== Segment start ==
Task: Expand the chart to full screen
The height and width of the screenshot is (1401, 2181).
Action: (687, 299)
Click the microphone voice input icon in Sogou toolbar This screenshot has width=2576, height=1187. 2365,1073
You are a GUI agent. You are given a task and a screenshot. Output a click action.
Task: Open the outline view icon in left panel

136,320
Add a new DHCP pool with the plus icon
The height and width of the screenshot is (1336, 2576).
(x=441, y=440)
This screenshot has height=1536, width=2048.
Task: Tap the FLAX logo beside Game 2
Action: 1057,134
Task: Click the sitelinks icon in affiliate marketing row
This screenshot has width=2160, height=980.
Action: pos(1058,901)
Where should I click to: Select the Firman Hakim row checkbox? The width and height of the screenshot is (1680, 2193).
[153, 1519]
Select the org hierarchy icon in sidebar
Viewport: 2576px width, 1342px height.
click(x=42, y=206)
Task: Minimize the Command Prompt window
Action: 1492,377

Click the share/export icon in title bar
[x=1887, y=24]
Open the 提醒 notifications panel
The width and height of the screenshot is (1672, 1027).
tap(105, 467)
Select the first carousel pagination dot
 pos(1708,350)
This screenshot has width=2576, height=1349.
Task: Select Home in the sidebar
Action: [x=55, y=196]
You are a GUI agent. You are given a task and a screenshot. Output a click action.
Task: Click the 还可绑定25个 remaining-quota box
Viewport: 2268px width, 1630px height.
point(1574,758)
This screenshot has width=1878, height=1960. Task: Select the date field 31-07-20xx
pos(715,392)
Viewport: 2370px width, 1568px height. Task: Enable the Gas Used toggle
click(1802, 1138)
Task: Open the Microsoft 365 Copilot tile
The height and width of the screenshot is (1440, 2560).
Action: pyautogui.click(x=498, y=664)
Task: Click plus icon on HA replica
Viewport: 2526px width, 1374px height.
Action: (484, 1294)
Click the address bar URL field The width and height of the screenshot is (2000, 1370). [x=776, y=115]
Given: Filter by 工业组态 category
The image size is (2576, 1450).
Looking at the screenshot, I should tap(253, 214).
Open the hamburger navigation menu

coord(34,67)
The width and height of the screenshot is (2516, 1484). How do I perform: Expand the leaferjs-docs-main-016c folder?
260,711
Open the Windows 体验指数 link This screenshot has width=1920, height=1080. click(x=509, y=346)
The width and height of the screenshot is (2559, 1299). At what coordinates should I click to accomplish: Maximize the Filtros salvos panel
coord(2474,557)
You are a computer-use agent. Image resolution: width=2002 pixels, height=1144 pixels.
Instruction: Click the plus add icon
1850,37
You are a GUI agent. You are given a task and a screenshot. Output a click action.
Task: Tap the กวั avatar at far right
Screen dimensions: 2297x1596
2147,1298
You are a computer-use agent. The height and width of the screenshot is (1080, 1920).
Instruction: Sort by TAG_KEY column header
== Segment end ==
Copy all the records above exactly, missing none.

SOLUTION BELOW —
Task: Expand the chart to full screen
The height and width of the screenshot is (1401, 2181).
Action: (687, 299)
Click the microphone voice input icon in Sogou toolbar This screenshot has width=2576, height=1187. 2365,1073
You are a GUI agent. You are given a task and a screenshot. Output a click action.
Task: Open the outline view icon in left panel

136,320
Add a new DHCP pool with the plus icon
The height and width of the screenshot is (1336, 2576).
(x=441, y=440)
This screenshot has height=1536, width=2048.
Task: Tap the FLAX logo beside Game 2
Action: 1057,134
Task: Click the sitelinks icon in affiliate marketing row
This screenshot has width=2160, height=980.
Action: pos(1058,901)
Where should I click to: Select the Firman Hakim row checkbox? The width and height of the screenshot is (1680, 2193).
[153, 1519]
Select the org hierarchy icon in sidebar
Viewport: 2576px width, 1342px height.
click(x=42, y=206)
Task: Minimize the Command Prompt window
Action: 1492,377

Click the share/export icon in title bar
[x=1887, y=24]
Open the 提醒 notifications panel
The width and height of the screenshot is (1672, 1027).
tap(105, 467)
Select the first carousel pagination dot
 pos(1708,350)
This screenshot has width=2576, height=1349.
Task: Select Home in the sidebar
Action: [x=55, y=196]
You are a GUI agent. You are given a task and a screenshot. Output a click action.
Task: Click the 还可绑定25个 remaining-quota box
Viewport: 2268px width, 1630px height.
point(1574,758)
This screenshot has width=1878, height=1960. Task: Select the date field 31-07-20xx
pos(715,392)
Viewport: 2370px width, 1568px height. Task: Enable the Gas Used toggle
click(1802, 1138)
Task: Open the Microsoft 365 Copilot tile
The height and width of the screenshot is (1440, 2560).
Action: pyautogui.click(x=498, y=664)
Task: Click plus icon on HA replica
Viewport: 2526px width, 1374px height.
Action: (484, 1294)
Click the address bar URL field The width and height of the screenshot is (2000, 1370). [x=776, y=115]
Given: Filter by 工业组态 category
The image size is (2576, 1450).
Looking at the screenshot, I should tap(253, 214).
Open the hamburger navigation menu

coord(34,67)
The width and height of the screenshot is (2516, 1484). How do I perform: Expand the leaferjs-docs-main-016c folder?
260,711
Open the Windows 体验指数 link This screenshot has width=1920, height=1080. click(x=509, y=346)
The width and height of the screenshot is (2559, 1299). At what coordinates should I click to accomplish: Maximize the Filtros salvos panel
coord(2474,557)
You are a computer-use agent. Image resolution: width=2002 pixels, height=1144 pixels.
Instruction: Click the plus add icon
1850,37
You are a GUI agent. You are given a task and a screenshot. Output a click action.
Task: Tap the กวั avatar at far right
Screen dimensions: 2297x1596
2147,1298
You are a computer-use agent. The height and width of the screenshot is (1080, 1920).
Instruction: Sort by TAG_KEY column header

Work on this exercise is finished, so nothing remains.